One of the cool things about doing new installations is the ability to pick up on some of the latest gotchas. During a recent deployment of a greenfield I came across an oddity when adding the SSO Identity Source for the AD infrastructure. I went through the normal motions of adding the identity source and everything seemed fine then…BAM…try to login with AD credentials and suddenly received an error that the client was not authenticated to the VMware Inventory Service.
That definitely is not good…empty inventory when trying to get around in vCenter. I went through the typical motions of troubleshooting and found that it only happened during the AD credential logins. That leads one to believe that the issue is directly related to SSO and AD authentication, right? Exactly! So what happens next? You run to the AD guys and say, AD authentication is failing between SSO and AD…they say everything is fine (Of course). When digging into the logs we see the following error in ds.log:
[2013-11-15 11:05:25,593 pool-11-thread-1 ERROR com.vmware.vim.vcauthenticate.servlets.AuthenticationHelper] Invalid user com.vmware.vim.dataservices.ssoauthentication.exception.InvalidUserException: Domain does not exist: NT AUTHORITY
NT AUTHORITY???? That isn’t a domain. Next we need to dig a little deeper into another log file. Let’s take a look at vmware-sts-idmd.log. We would see a similar error like so:
2013-11-15 11:35:25,326 WARN [ActiveDirectoryProvider] obtainDcInfo for domain [NT AUTHORITY] failed Failed to get domain controller information for NT AUTHORITY(dwError - 1212 - ERROR_INVALID_DOMAINNAME)

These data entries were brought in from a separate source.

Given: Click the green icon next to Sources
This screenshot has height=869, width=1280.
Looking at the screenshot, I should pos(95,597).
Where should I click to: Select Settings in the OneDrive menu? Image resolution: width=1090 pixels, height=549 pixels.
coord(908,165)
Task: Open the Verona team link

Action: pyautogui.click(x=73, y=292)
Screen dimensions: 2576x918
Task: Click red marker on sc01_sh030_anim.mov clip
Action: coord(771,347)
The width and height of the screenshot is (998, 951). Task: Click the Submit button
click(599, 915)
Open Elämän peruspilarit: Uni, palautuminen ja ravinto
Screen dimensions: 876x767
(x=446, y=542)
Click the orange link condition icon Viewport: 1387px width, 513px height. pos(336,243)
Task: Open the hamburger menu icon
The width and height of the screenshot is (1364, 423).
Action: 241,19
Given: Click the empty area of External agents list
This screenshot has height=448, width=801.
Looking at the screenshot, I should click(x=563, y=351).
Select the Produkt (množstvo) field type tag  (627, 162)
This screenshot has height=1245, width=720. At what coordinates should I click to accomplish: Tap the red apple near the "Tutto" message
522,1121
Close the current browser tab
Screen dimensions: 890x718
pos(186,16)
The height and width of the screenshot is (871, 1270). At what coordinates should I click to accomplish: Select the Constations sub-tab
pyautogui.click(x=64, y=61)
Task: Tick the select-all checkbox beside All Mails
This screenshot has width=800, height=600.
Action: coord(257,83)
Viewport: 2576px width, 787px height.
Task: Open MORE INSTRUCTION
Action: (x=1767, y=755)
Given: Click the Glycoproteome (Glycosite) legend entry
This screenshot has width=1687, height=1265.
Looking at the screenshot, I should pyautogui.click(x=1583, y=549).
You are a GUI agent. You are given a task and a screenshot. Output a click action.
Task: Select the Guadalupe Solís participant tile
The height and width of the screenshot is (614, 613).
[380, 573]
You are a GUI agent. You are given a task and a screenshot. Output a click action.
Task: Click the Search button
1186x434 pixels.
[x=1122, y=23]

Ok, so we now see this NT AUTHORITY domain reference in multiple places. So let’s take a look at the SAML strings being passed. To find this we needed to look into the vmware-identity-sts.log file. In this file we can search for NT AUTHORITY or the login credentials you were using and we see the following:
<saml2:AttributeValue xsi:type="xs:string">vsential.net\Domain Adminsvsential.net\ESX Admins**NT AUTHORITY\Claims Valid**saml2:AttributeValue>vsential.net\Denied RODC Password Replication Groupvsphere.local\Administratorsvsphere.local\Everyone
There is the NT AUTHORITY culprit…great! So now that we found it, what do we do to fix it? Come to find out the NT AUTHORITY\Clams Valid addition to the SAML token is caused by something new to Server 2012 Active Directory Group Policy. If you go into your GPO Editor and look in your Default Domain Policy and look at: Computer Configuration -> Administrative Templates -> System -> KDC -> KDC support for claims, compound authentication and Kerberos armoring. This policy will be enabled. From what I have been told, this policy is new to Server 2012 Active Directory. This particular policy is what is adding that NT AUTHORITY\Claims Valid to the SAML strings. Disable this policy and refresh the GPO on the vCenter management VMs and VIOLA!!!! Everything works like normal!
Now this may not be a complete fix but it at least seems complete. More testing will find if this fix is completely valid but it did fix my environment. Before disabling this policy be sure to touch base with your local AD gurus and get an impact assessment before doing so. Hope this helps you out as this took me a while to find and fix. Good luck!